Brief:
What is needed is the whole of the data, set down exactly.

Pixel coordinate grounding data
════════════════════

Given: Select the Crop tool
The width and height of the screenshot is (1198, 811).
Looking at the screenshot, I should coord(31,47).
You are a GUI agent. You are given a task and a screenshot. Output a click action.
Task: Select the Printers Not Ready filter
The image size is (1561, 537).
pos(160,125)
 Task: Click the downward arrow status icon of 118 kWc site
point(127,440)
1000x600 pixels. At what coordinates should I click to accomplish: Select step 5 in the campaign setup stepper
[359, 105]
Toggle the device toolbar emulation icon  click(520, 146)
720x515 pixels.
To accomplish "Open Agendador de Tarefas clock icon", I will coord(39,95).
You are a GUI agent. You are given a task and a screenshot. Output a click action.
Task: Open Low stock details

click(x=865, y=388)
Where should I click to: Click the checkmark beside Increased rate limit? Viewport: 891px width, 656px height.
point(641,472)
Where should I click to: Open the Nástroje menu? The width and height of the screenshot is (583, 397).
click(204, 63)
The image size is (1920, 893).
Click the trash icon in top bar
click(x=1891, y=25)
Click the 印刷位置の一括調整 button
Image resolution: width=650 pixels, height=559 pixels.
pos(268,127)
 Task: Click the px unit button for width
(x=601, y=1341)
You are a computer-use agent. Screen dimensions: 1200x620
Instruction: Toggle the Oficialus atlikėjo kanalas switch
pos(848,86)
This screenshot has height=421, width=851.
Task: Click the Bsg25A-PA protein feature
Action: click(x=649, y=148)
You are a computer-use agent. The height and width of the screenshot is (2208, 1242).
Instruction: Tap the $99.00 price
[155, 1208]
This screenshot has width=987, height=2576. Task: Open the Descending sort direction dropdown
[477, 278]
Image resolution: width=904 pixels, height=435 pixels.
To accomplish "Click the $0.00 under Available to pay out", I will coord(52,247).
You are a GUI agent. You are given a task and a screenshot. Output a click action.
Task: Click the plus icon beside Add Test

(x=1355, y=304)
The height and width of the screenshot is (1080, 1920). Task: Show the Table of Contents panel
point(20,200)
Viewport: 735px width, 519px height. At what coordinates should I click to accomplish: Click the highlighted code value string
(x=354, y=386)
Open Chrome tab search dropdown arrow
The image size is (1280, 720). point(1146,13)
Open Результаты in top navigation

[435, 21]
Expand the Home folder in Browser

════════════════════

Task result:
Given: Select the Crop tool
The width and height of the screenshot is (1198, 811).
Looking at the screenshot, I should coord(31,47).
You are a GUI agent. You are given a task and a screenshot. Output a click action.
Task: Select the Printers Not Ready filter
The image size is (1561, 537).
pos(160,125)
 Task: Click the downward arrow status icon of 118 kWc site
point(127,440)
1000x600 pixels. At what coordinates should I click to accomplish: Select step 5 in the campaign setup stepper
[359, 105]
Toggle the device toolbar emulation icon  click(520, 146)
720x515 pixels.
To accomplish "Open Agendador de Tarefas clock icon", I will coord(39,95).
You are a GUI agent. You are given a task and a screenshot. Output a click action.
Task: Open Low stock details

click(x=865, y=388)
Where should I click to: Click the checkmark beside Increased rate limit? Viewport: 891px width, 656px height.
point(641,472)
Where should I click to: Open the Nástroje menu? The width and height of the screenshot is (583, 397).
click(204, 63)
The image size is (1920, 893).
Click the trash icon in top bar
click(x=1891, y=25)
Click the 印刷位置の一括調整 button
Image resolution: width=650 pixels, height=559 pixels.
pos(268,127)
 Task: Click the px unit button for width
(x=601, y=1341)
You are a computer-use agent. Screen dimensions: 1200x620
Instruction: Toggle the Oficialus atlikėjo kanalas switch
pos(848,86)
This screenshot has height=421, width=851.
Task: Click the Bsg25A-PA protein feature
Action: click(x=649, y=148)
You are a computer-use agent. The height and width of the screenshot is (2208, 1242).
Instruction: Tap the $99.00 price
[155, 1208]
This screenshot has width=987, height=2576. Task: Open the Descending sort direction dropdown
[477, 278]
Image resolution: width=904 pixels, height=435 pixels.
To accomplish "Click the $0.00 under Available to pay out", I will coord(52,247).
You are a GUI agent. You are given a task and a screenshot. Output a click action.
Task: Click the plus icon beside Add Test

(x=1355, y=304)
The height and width of the screenshot is (1080, 1920). Task: Show the Table of Contents panel
point(20,200)
Viewport: 735px width, 519px height. At what coordinates should I click to accomplish: Click the highlighted code value string
(x=354, y=386)
Open Chrome tab search dropdown arrow
The image size is (1280, 720). point(1146,13)
Open Результаты in top navigation

[435, 21]
Expand the Home folder in Browser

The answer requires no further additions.